Aaron T. Buss, Devin M. Casenhiser, Shannon Ross-Sheehy, Greg D. Reynolds

Abstract

This dissertation aims to empirically assess the complex, multileveled relationships between audiovisual speech perception and early language development. The majority of extant language development research has justifiably focused on infants’ ability to learn language from auditory input, and indeed, infants are precocious auditory learners (Saffran & Kirkham, 2018). Complementary to auditory speech, however, are the necessarily redundant facial movements used to articulate speech. Outside of language development research, multimodal processing has been theorized to facilitate perceptual learning and cognitive development (Bahrick & Lickliter, 2000), but only a small number of empirical studies have investigated how audiovisual speech perception in infancy is related to later language development.
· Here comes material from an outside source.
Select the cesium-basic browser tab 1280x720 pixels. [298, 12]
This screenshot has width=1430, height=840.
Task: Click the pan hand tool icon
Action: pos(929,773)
Infants demonstrate sensitivity to audiovisual speech early in development (Patterson & Werker, 2003), however, it is still an open question as to how infants may functionally use these redundancies in the service of language learning. This dissertation first examines how infants integrate auditory and visual speech at 4.5-months by measuring their perception of the McGurk effect. To augment this behavioral work, a meta-analysis assesses infants’ perception of the McGurk Effect across available published and unpublished literature. A dynamic neural field (DNF) computational model then explores the real-time perceptual and neuro-cognitive processes that lead to the perception of the McGurk Effect. Next, to explore how audiovisual speech perception in infants relates to later language outcomes, longitudinal relationships between infants’ perception of the McGurk Effect, their native and non-native phoneme discrimination at 7-months, and vocabulary outcomes at 13- and 18-months are explored. Finally, the utility of audiovisual redundancies was tested for infants in a difficult object-label association laboratory task. The culmination of this dissertation creates a body of empirical and computational work focused on infants’ audiovisual speech perception at multiple timepoints across children’s bourgeoning language ability in the first two years of life.